In this study, we elucidated the effect of chronic psychological stress on the composition of mucosa-associated bacterial flora (so called as MACB) and mucosal immune responses. We have shown that chronic psychological stress mediates recurrence of active IBD using an animal model of UC. Tcra-/- mice exposed to rWAS exhibited accelerated chronic colitis, which was associated with elevated inflammatory cytokines and stress-mediated peptide mRNA expression in LI-LPMC. In addition, rWAS-exposure induced loss of the microbial diversity in MACB, and increased luminal concentrations of immunoglobulins. These results led us to hypothesize that MACB may function as one of the mucosal barriers. Further studies should be focused on determining the physiological roles of MACB in intestinal homeostasis. Another important finding in this study was that treatment of probiotic lactobacillus strain inhibited acceleration of colitis in rWAS-exposed Tcra-/- mice, and stabilized microbial species diversity in MACB. Taken together, our results suggest that maintenance of microbial diversity in MACB will be important in designing therapeutic targets for the treatment of IBD.
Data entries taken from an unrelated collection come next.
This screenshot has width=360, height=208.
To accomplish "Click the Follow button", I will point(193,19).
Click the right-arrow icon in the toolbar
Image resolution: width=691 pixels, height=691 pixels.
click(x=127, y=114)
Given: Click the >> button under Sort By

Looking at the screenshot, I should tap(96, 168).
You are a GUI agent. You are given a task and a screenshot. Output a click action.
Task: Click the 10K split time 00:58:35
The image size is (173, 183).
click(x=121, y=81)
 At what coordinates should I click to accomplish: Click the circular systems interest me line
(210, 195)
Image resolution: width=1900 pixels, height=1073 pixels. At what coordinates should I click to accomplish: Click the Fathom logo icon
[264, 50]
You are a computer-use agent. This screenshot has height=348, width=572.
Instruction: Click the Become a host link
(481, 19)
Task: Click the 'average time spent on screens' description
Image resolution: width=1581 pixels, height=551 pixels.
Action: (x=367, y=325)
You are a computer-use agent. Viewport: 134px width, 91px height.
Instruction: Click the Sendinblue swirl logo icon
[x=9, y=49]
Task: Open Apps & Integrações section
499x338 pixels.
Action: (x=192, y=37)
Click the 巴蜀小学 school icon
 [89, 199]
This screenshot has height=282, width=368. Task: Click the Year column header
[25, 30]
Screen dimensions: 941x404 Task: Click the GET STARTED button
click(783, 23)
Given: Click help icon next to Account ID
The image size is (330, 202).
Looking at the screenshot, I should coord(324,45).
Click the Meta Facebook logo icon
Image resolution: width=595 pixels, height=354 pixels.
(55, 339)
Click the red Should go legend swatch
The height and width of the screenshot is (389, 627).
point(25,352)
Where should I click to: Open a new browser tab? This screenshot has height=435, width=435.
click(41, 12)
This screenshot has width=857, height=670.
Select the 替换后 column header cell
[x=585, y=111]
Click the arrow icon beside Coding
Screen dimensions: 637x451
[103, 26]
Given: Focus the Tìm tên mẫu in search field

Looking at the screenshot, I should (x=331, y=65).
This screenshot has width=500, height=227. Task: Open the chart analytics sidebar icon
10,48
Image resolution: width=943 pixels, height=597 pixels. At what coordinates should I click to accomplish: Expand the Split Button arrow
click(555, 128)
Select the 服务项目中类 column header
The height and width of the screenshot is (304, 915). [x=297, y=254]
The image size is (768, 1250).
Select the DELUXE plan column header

S1 Fig. Effects of rWAS frequency on the exacerbation of colitis and serum corticosterone concentration in Tcra−/− mice.
(A) Colonic tissue weight. (B) Histological scores of colitis. Each point represents an individual animal; horizontal bar with errors represents mean ± SE, n = 12 per group. (C) Corticosterone concentration in the serum. Data are presented as mean ± SE, n = 5 per group. control: Tcra−/− mice not exposed to repeated water avoidance stress (rWAS), lf-rWAS: Tcra−/− mice exposed to rWAS (once a week for 12 weeks), rWAS: Tcra−/− mice exposed to rWAS (five times per week for 12 weeks). * p < 0.05, ** p < 0.01 (vs. control), # p < 0.05 (lf-rWAS vs. rWAS).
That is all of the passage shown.